Outlook and challenges

Chris is optimistic about the growing impact of technology on wealth management. He expects technological advances to complement good portfolio managers and financial advisers instead of replacing them. New developments will allow the B2B side of the WealthTech industry to grow, and improve the standards of financial professionals in the sector—be it in the form of better reporting or slicker communication.

Running a successful startup comes with many challenges. For Chris, at this stage as CTO, the greatest obstacle is prioritization:

“There are so many things we can work on to improve our software. The questions I ask myself are what to work on first, how to determine what is working, and what is the next big thing we can do for our clients or to improve our internal processes? It is all about understanding the problems that we can solve, and then prioritizing which ones to solve first.”

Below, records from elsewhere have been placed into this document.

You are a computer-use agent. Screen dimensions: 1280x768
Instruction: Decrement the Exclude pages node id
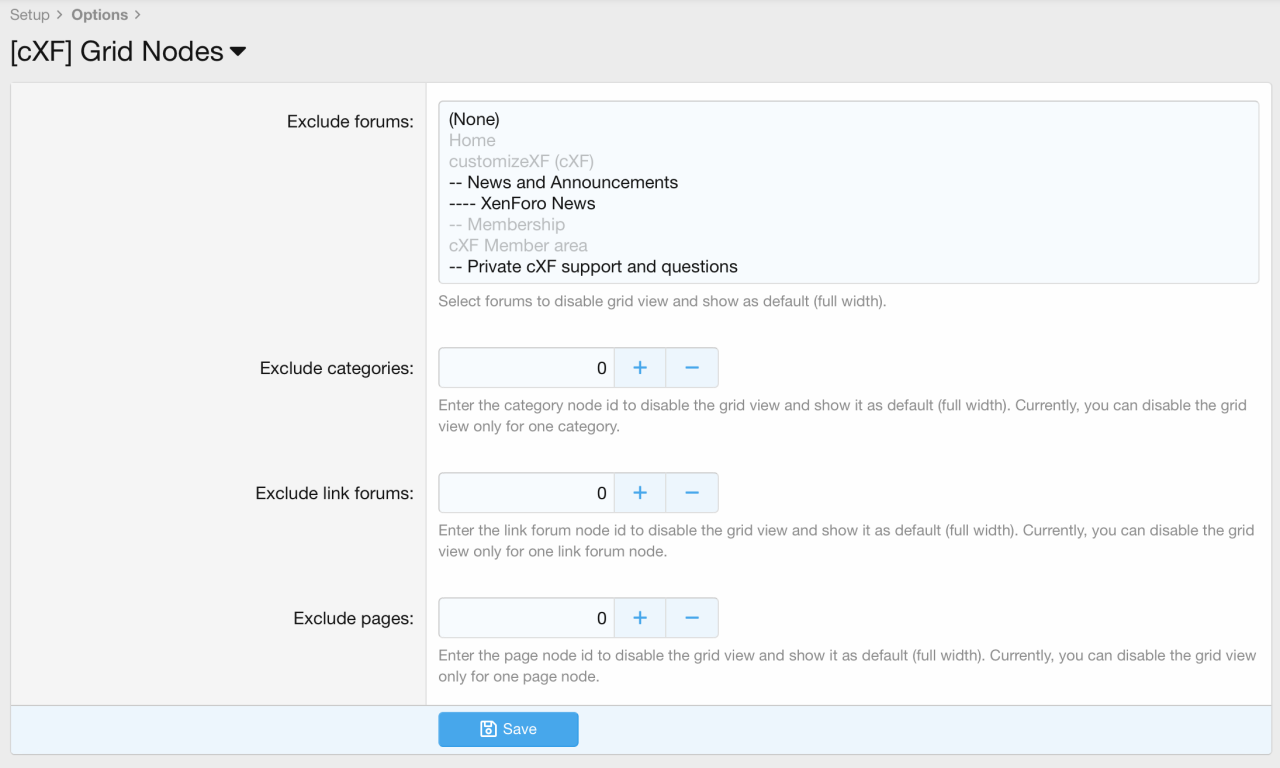[x=692, y=618]
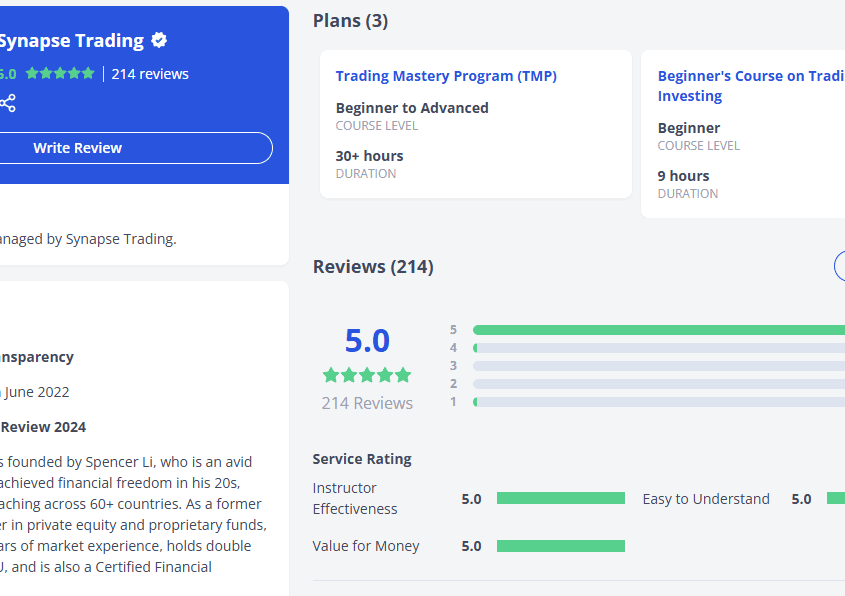The image size is (845, 596).
Task: Click the 214 Reviews text under stars
Action: [367, 403]
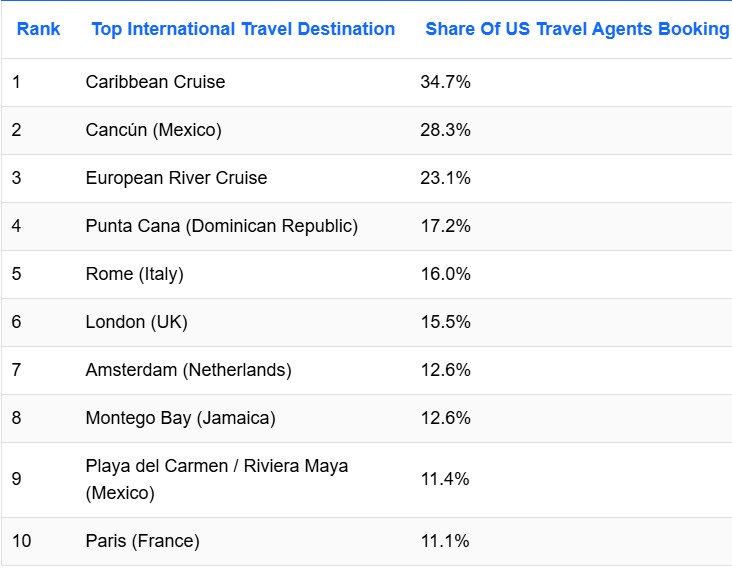Click Amsterdam (Netherlands) destination cell
Image resolution: width=732 pixels, height=575 pixels.
(189, 370)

Another issue is scaling. Chris believes that this will be the hardest thing for any robo-advisor to deal with. Traditional financial advisors and wealth managers deal with a small number of large clients, whereas WealthBar gets hundreds of new smaller clients every month. Prioritizing which technology development to scale is an important part of future-proofing the company.

WealthTech Club takeaways

WealthBar’s cofounders, Chris and Tea, have managed to use their expertise to successfully challenge and subsequently improve the Canadian wealth-management industry. Thousands of clients trust the company with their life savings as a result of the personal service WealthBar provides.